Le fait d’autoriser la présence de salariés au sein des organes dirigeants de nos plus importantes entreprises nous est présenté comme une avancée majeure du droit.
Selon les estimations qui figurent dans l’étude d’impact annexée au projet de loi et dans les rapports rédigés au sein des deux assemblées, ce ne sont pas moins de 4 millions de salariés qui sont employés dans les 200 groupes à base française comptant un minimum de 5 000 salariés au sein de la société mère et de ses filiales, et ce sont vingt fois au moins 10 000 salariés qui sont concernés par celles des entreprises dont les effectifs sont inférieurs, dans notre pays, au seuil des 5 000 employés.
Nous pourrons donc avoir demain des représentants des salariés dans des entreprises employant dans notre pays de 4 millions à 4, 5 millions de salariés, soit une part importante des salariés du secteur privé. Par exemple, le chiffre est aussi significatif que celui des salariés des entreprises de moins de dix salariés qui ont été invités l’automne dernier à voter lors d’élections de représentativité sur sigle syndical.
La remarque n’est pas innocente. Cela mérite que nous nous arrêtions sur quelques faits essentiels.

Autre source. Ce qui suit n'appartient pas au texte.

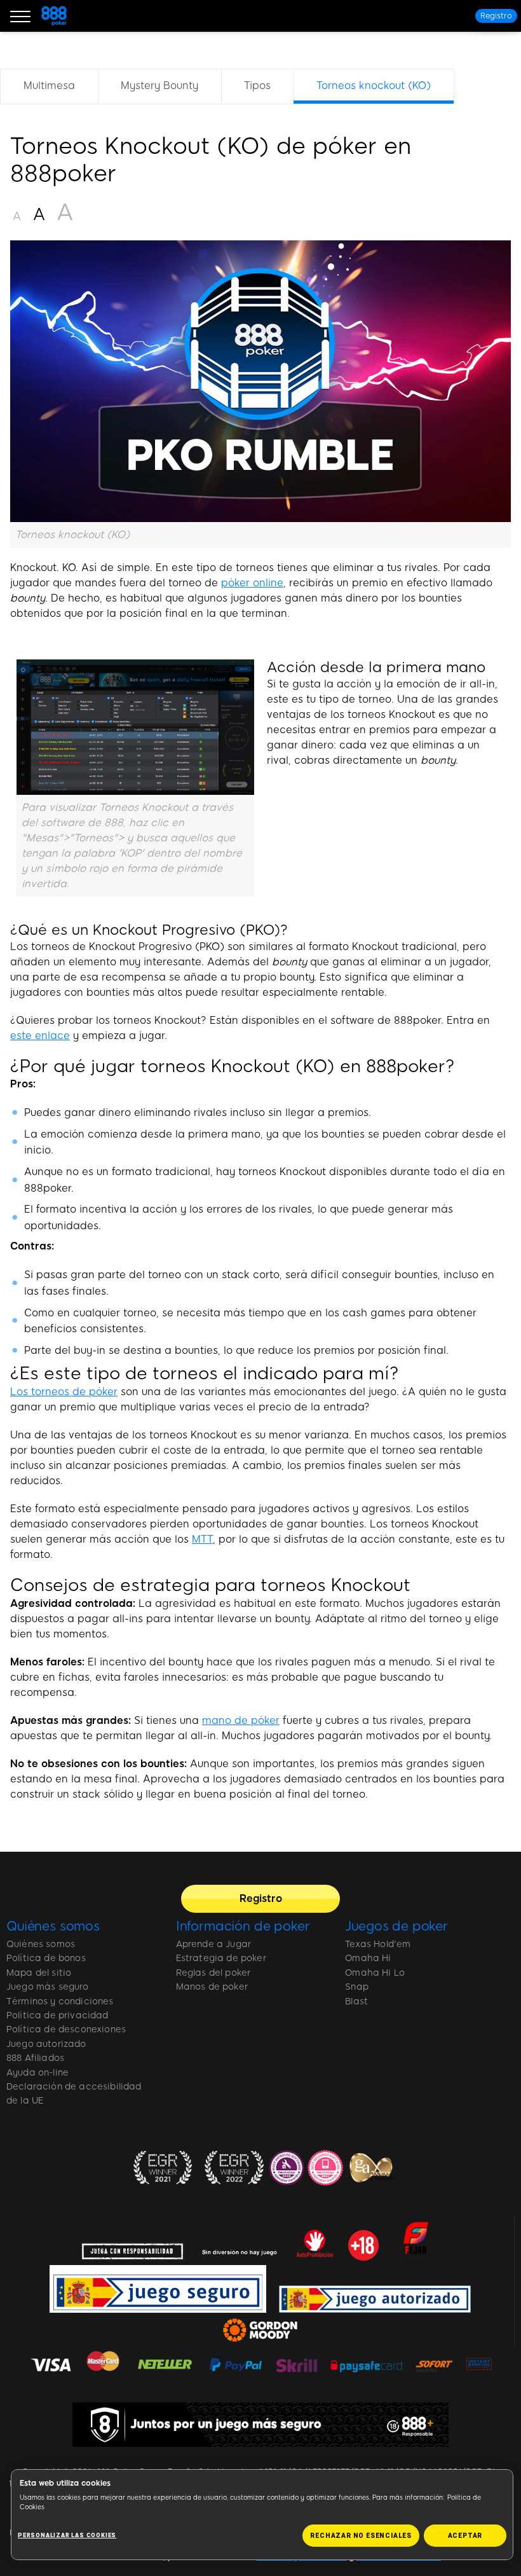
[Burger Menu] (20, 16)
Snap (357, 1986)
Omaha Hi (368, 1958)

En un certain sens, prévoir un nombre réduit de représentants des salariés dans les conseils d’administration conduit à faire des récipiendaires de la fonction des sortes d’« idiots utiles », des faire-valoir commodes… C’est un gage donné à l’évolution des temps et des relations sociales ; on espère que la baisse de conflictualité qui en découlera ira de pair avec l’absence de mise en cause des critères de rentabilité.
Aller plus loin, comme le proposait par exemple Louis Gallois, présente deux avantages.
Premièrement, cela donne un poids relatif plus élevé aux représentants des salariés. Louis Gallois parle d’expérience : il a été dirigé d’une entreprise publique où les administrateurs salariés étaient plutôt nombreux, ce qui n’a jamais empêché les trains de rouler, bien au contraire !
Deuxièmement, cela confère une légitimité à l’organisation d’une élection spécifique, sur listes syndicales, avec constitution d’une liste électorale en bonne et due forme.
Eu égard aux règles fixées par le code de commerce, nous pourrions donc compter demain jusqu’à six représentants des salariés, soit un effectif permettant de respecter la représentation pluraliste des forces syndicales dans l’entreprise et, plus généralement, dans le groupe, notamment s’il a quelques établissements à l’étranger avec des sections syndicales d’organisations inconnues dans notre beau pays.